:: Task instructions ::
The records below need to be repeated exactly, with every picture left out.

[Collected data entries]
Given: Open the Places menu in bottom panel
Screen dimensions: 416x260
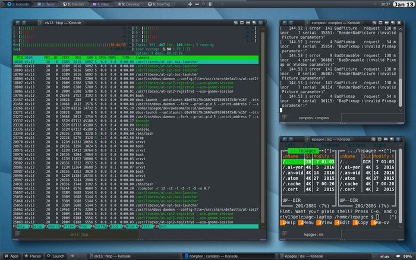Looking at the screenshot, I should coord(33,256).

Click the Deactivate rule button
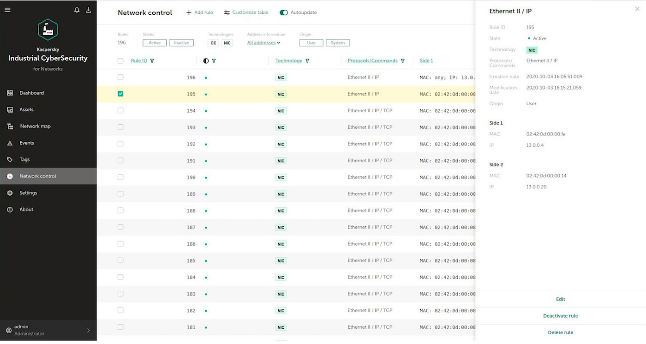coord(560,316)
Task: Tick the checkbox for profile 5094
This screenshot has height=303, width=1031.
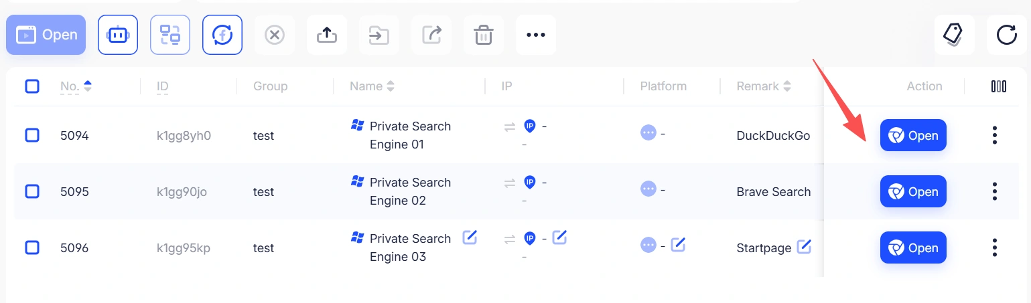Action: [x=32, y=136]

:: Result below ::
Given: Open the Places menu in bottom panel
Screen dimensions: 416x260
Looking at the screenshot, I should coord(33,256).

Click the Deactivate rule button
coord(560,316)
Task: Tick the checkbox for profile 5094
This screenshot has height=303, width=1031.
Action: [x=32, y=136]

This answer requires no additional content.